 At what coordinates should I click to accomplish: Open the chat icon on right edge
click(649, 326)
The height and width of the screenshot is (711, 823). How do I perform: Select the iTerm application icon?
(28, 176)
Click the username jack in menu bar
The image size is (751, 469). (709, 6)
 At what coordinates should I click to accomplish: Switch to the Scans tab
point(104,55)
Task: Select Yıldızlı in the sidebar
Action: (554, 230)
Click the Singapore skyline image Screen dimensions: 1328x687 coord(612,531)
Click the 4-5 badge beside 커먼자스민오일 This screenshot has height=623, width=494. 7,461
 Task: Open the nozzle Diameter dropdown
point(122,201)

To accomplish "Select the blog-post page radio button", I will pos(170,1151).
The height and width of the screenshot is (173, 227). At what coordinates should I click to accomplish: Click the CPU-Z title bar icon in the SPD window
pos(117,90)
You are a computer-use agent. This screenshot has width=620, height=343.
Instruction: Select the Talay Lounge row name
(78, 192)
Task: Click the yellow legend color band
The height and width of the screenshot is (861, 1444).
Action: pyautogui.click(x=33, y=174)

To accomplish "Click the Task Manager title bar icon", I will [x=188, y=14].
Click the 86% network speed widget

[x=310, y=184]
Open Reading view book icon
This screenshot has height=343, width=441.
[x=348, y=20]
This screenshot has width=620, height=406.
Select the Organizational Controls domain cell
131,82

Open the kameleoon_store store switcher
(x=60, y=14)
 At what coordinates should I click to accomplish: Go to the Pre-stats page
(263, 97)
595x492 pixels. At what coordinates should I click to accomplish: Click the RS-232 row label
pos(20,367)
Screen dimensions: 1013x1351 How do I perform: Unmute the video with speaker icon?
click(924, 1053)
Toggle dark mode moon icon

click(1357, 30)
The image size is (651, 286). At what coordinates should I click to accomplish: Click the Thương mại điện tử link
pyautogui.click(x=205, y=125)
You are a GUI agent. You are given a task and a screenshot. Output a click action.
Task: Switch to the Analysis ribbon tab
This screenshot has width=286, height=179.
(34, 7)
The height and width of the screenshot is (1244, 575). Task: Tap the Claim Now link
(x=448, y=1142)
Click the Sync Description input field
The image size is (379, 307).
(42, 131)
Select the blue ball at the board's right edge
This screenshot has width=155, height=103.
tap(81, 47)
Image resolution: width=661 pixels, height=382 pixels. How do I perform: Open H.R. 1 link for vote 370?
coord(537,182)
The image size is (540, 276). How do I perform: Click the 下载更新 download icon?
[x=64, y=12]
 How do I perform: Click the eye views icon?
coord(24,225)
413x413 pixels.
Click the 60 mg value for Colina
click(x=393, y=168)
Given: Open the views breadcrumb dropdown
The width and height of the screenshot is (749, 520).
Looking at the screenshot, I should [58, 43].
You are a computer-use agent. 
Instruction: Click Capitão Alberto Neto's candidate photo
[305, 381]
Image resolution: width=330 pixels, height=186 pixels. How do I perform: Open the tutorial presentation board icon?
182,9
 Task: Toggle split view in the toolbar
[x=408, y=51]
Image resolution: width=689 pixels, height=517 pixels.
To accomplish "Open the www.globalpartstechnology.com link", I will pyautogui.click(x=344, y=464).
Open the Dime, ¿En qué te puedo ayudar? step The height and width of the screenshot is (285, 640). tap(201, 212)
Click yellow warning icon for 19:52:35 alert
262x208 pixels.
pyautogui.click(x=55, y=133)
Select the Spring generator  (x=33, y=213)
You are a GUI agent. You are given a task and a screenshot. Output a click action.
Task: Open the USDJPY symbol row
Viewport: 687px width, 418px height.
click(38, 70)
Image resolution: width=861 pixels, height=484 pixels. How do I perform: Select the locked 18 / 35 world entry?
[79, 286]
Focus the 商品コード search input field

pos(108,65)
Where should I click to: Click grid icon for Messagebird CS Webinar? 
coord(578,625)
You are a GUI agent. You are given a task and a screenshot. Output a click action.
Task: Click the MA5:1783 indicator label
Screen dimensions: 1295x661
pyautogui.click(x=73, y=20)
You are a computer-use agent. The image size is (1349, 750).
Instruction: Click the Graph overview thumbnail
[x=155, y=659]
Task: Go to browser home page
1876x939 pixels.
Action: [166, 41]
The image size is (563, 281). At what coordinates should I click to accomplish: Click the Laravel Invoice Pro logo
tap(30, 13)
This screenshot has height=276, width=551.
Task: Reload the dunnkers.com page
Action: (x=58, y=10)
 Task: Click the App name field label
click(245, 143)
####
Repeat back all of the material, character for character.

## Reply to the task
 At what coordinates should I click to accomplish: Open the chat icon on right edge
click(649, 326)
The height and width of the screenshot is (711, 823). How do I perform: Select the iTerm application icon?
(28, 176)
Click the username jack in menu bar
The image size is (751, 469). (709, 6)
 At what coordinates should I click to accomplish: Switch to the Scans tab
point(104,55)
Task: Select Yıldızlı in the sidebar
Action: (554, 230)
Click the Singapore skyline image Screen dimensions: 1328x687 coord(612,531)
Click the 4-5 badge beside 커먼자스민오일 This screenshot has height=623, width=494. 7,461
 Task: Open the nozzle Diameter dropdown
point(122,201)

To accomplish "Select the blog-post page radio button", I will pos(170,1151).
The height and width of the screenshot is (173, 227). At what coordinates should I click to accomplish: Click the CPU-Z title bar icon in the SPD window
pos(117,90)
You are a computer-use agent. This screenshot has width=620, height=343.
Instruction: Select the Talay Lounge row name
(78, 192)
Task: Click the yellow legend color band
The height and width of the screenshot is (861, 1444).
Action: pyautogui.click(x=33, y=174)

To accomplish "Click the Task Manager title bar icon", I will [x=188, y=14].
Click the 86% network speed widget

[x=310, y=184]
Open Reading view book icon
This screenshot has height=343, width=441.
[x=348, y=20]
This screenshot has width=620, height=406.
Select the Organizational Controls domain cell
131,82

Open the kameleoon_store store switcher
(x=60, y=14)
 At what coordinates should I click to accomplish: Go to the Pre-stats page
(263, 97)
595x492 pixels. At what coordinates should I click to accomplish: Click the RS-232 row label
pos(20,367)
Screen dimensions: 1013x1351 How do I perform: Unmute the video with speaker icon?
click(924, 1053)
Toggle dark mode moon icon

click(1357, 30)
The image size is (651, 286). At what coordinates should I click to accomplish: Click the Thương mại điện tử link
pyautogui.click(x=205, y=125)
You are a GUI agent. You are given a task and a screenshot. Output a click action.
Task: Switch to the Analysis ribbon tab
This screenshot has width=286, height=179.
(34, 7)
The height and width of the screenshot is (1244, 575). Task: Tap the Claim Now link
(x=448, y=1142)
Click the Sync Description input field
The image size is (379, 307).
(42, 131)
Select the blue ball at the board's right edge
This screenshot has width=155, height=103.
tap(81, 47)
Image resolution: width=661 pixels, height=382 pixels. How do I perform: Open H.R. 1 link for vote 370?
coord(537,182)
The image size is (540, 276). How do I perform: Click the 下载更新 download icon?
[x=64, y=12]
 How do I perform: Click the eye views icon?
coord(24,225)
413x413 pixels.
Click the 60 mg value for Colina
click(x=393, y=168)
Given: Open the views breadcrumb dropdown
The width and height of the screenshot is (749, 520).
Looking at the screenshot, I should [58, 43].
You are a computer-use agent. 
Instruction: Click Capitão Alberto Neto's candidate photo
[305, 381]
Image resolution: width=330 pixels, height=186 pixels. How do I perform: Open the tutorial presentation board icon?
182,9
 Task: Toggle split view in the toolbar
[x=408, y=51]
Image resolution: width=689 pixels, height=517 pixels.
To accomplish "Open the www.globalpartstechnology.com link", I will pyautogui.click(x=344, y=464).
Open the Dime, ¿En qué te puedo ayudar? step The height and width of the screenshot is (285, 640). tap(201, 212)
Click yellow warning icon for 19:52:35 alert
262x208 pixels.
pyautogui.click(x=55, y=133)
Select the Spring generator  (x=33, y=213)
You are a GUI agent. You are given a task and a screenshot. Output a click action.
Task: Open the USDJPY symbol row
Viewport: 687px width, 418px height.
click(38, 70)
Image resolution: width=861 pixels, height=484 pixels. How do I perform: Select the locked 18 / 35 world entry?
[79, 286]
Focus the 商品コード search input field

pos(108,65)
Where should I click to: Click grid icon for Messagebird CS Webinar? 
coord(578,625)
You are a GUI agent. You are given a task and a screenshot. Output a click action.
Task: Click the MA5:1783 indicator label
Screen dimensions: 1295x661
pyautogui.click(x=73, y=20)
You are a computer-use agent. The image size is (1349, 750).
Instruction: Click the Graph overview thumbnail
[x=155, y=659]
Task: Go to browser home page
1876x939 pixels.
Action: [166, 41]
The image size is (563, 281). At what coordinates should I click to accomplish: Click the Laravel Invoice Pro logo
tap(30, 13)
This screenshot has height=276, width=551.
Task: Reload the dunnkers.com page
Action: (x=58, y=10)
 Task: Click the App name field label
click(245, 143)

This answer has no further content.